## EXERCISE DESCRIPTION
Drop the pictures and repeat the remaining data exactly.

## Dataset entries
++++++++++++++++++++
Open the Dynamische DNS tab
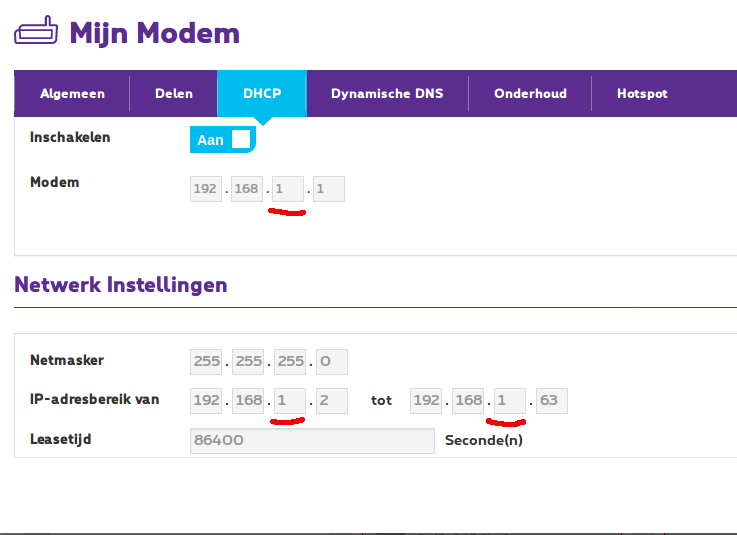The width and height of the screenshot is (737, 535). pos(387,94)
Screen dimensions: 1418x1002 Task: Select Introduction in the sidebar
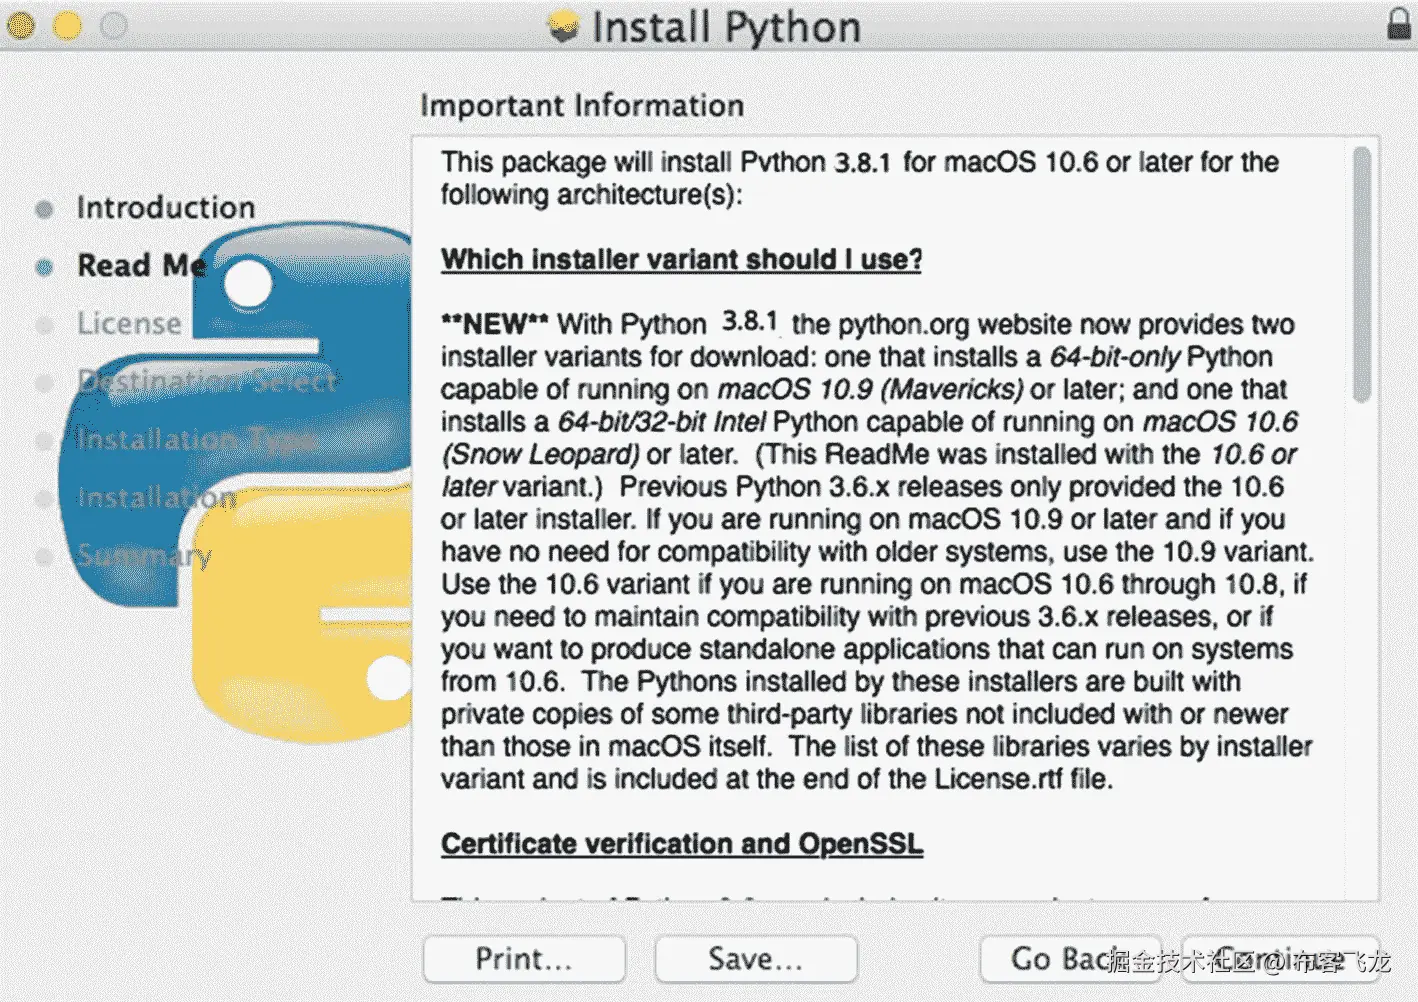[165, 207]
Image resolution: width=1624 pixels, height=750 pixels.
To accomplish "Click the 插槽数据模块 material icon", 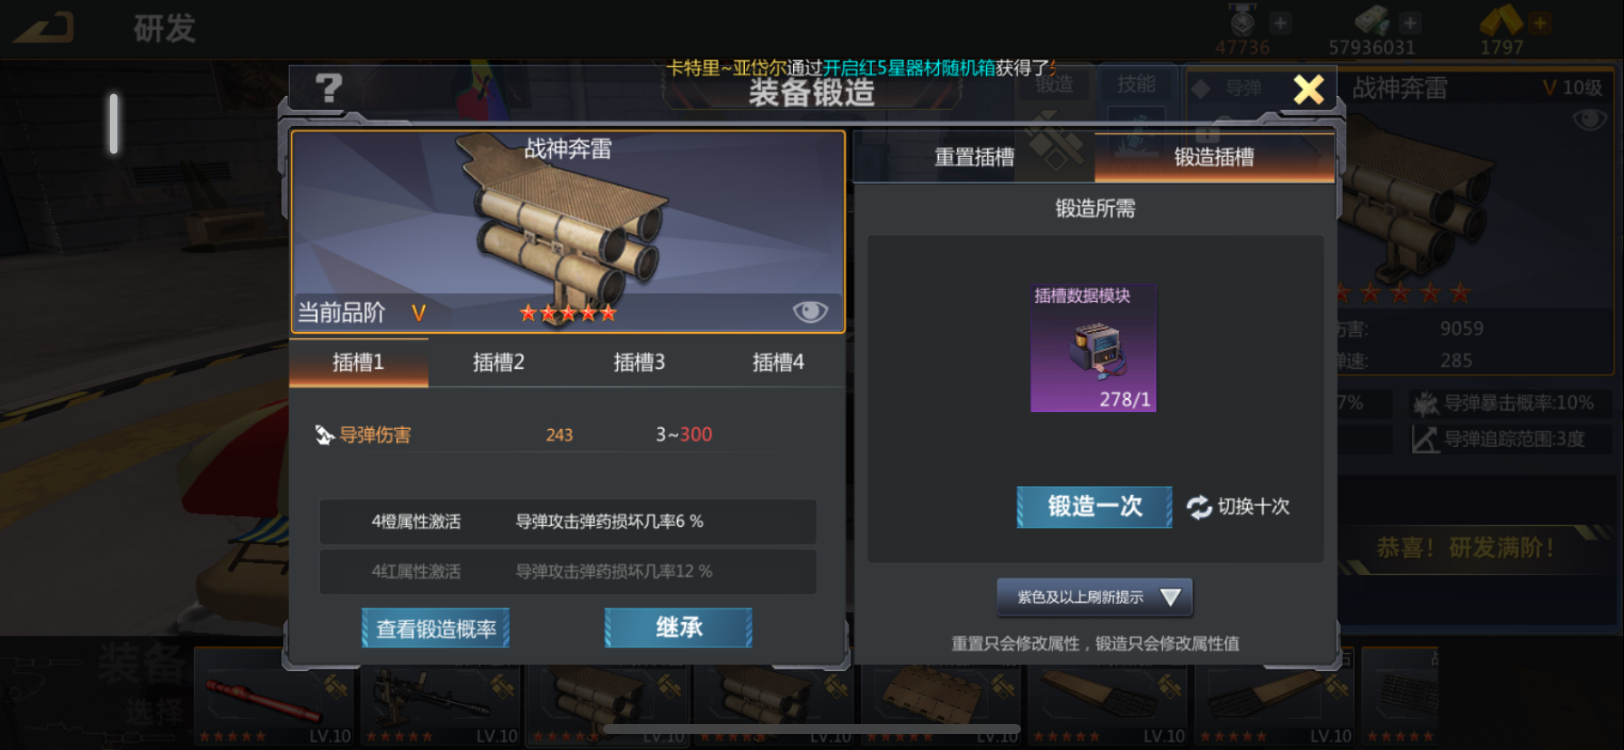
++++++++++++++++++++
## ANSWER SPACE
Open the Dynamische DNS tab
The width and height of the screenshot is (737, 535). pos(387,94)
Screen dimensions: 1418x1002 Task: Select Introduction in the sidebar
[165, 207]
Image resolution: width=1624 pixels, height=750 pixels.
To accomplish "Click the 插槽数据模块 material icon", 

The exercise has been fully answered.